09 - Hipertension: 1 or 0
10 - Diabetes: 1 or 0
11 - Alcoholism: 1 or 0
12 - Handcap: 1 or 0
13 - SMS_received: 1 or more messages sent to the patient.
14 - No-show: Yes or No.
Analyzing this dataset aim to answer the following:
--How many percentage of patients miss their appointment
--What age category miss the appointment most and why?
--Is waiting days a factor for showing up for appointment?
--Does SMS received prompt patient to show for their appointment?
--Does patients enrollment in Brasillian Welfare program(i.e scholarship) affect their appointment
Analyzing the dataset, I addressed a few issues like renaming columns to make them conform to standard, dropping the wrong data and unwanted columns. I also added new columns from existing ones.

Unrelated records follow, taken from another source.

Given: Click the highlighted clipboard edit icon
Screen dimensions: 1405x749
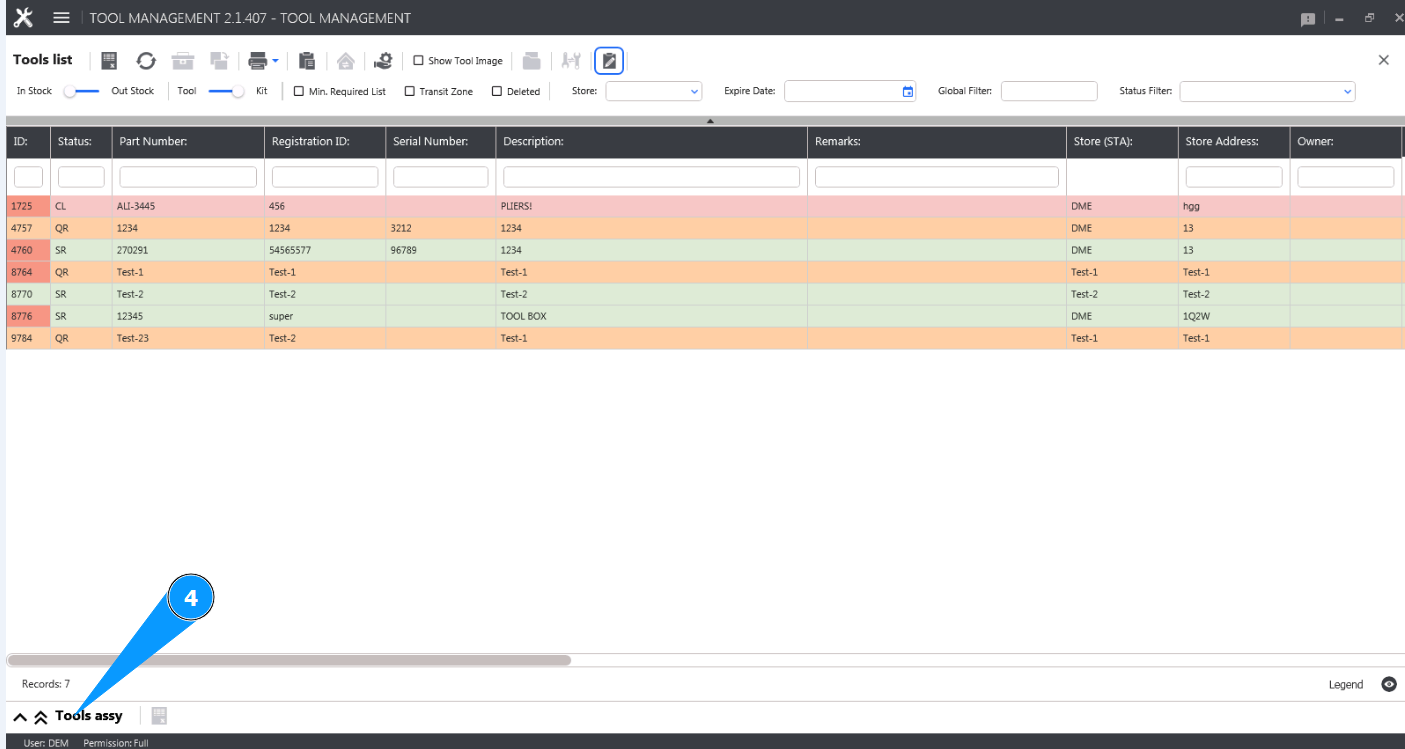Looking at the screenshot, I should point(609,61).
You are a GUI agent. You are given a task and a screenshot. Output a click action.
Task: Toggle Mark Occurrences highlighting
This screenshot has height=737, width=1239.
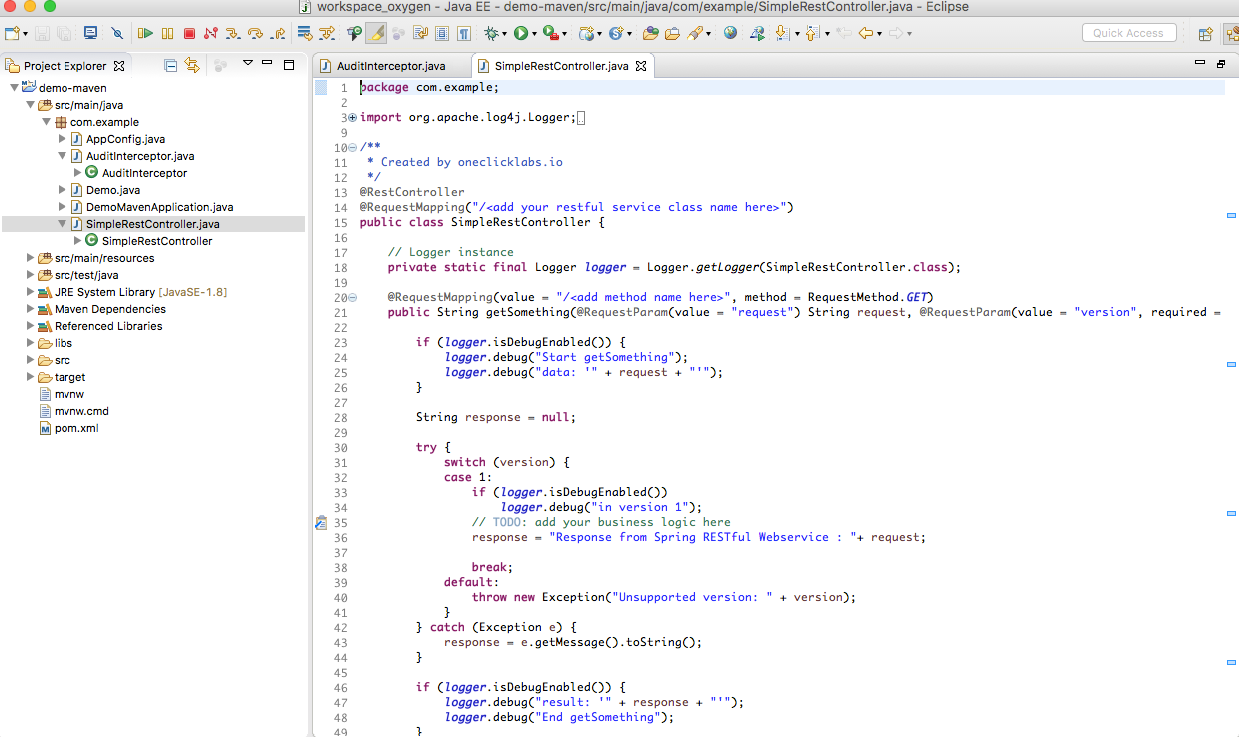(x=375, y=32)
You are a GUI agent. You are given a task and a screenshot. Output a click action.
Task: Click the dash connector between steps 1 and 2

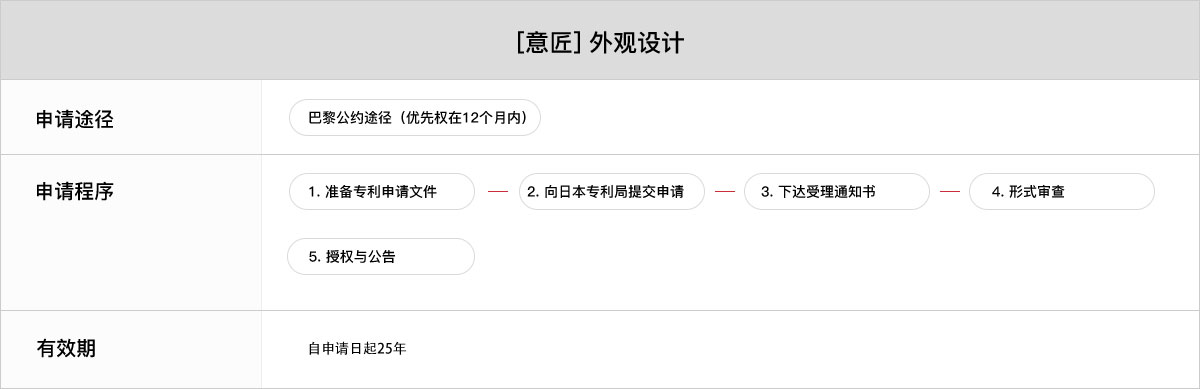tap(497, 191)
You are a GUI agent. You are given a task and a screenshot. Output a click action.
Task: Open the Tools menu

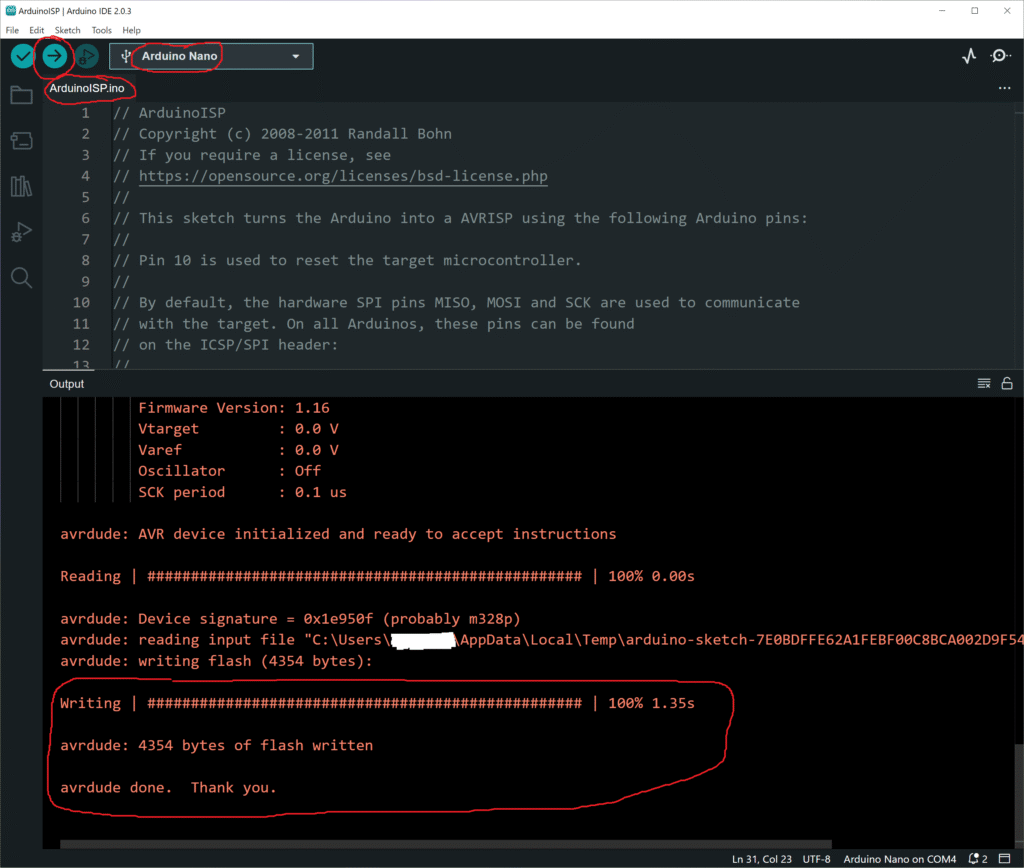coord(101,30)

Here are some insights uncovered:
--The scheduling of appointments began on 2015-11-10 and ended on 2016-06-08.
--Appointments for visits began on 2016-04-29 and ended on 2016-06-08.
--Children and youth account for the majority of people enrolled in Brasillan welfare programs (scholarships).
--On average, Old people have the highest hypertension and diabetes, while adults have the highest alcoholism.
--79.9% of patients show up to the doctor's appointment, while 20.1% did not
--Among the 20.1% who failed to attend, Child and Youth had the highest rate. This may be because hypertension, diabetes, and alcoholism are rare among them. WHILE
--Based on 79.9% of patients that showed up, Old, Adult always showed up the most because they often had hypertension, diabetes, and alcoholism
--In total, 37,072 patients scheduled appointments on the same day, 1726 did not show up, representing approximately 5% of the total.
--In general, the longer the waiting days, the greater the possibility of patients not showing up
--Out of 35,482 patients that received SMS, 25,698 showed up for the appointment. This implies that sending SMS to patients for reminders will prompt their show up
The dataset contains incorrect data, such as patients under the age of 0 and those with negative waiting days values. This could be a result of data entry errors. Further information, such as type of appointment (routine check-up, specialist visit, lab test), brief medical history, will benefit our analysis.
A regular SMS should be sent to the patients regarding their appointment date.
A patient's appointment date should be scheduled within a short time period, as long waiting days would result in the patient not showing up later.
There should be more patients enrolled in the Brasillan welfare program.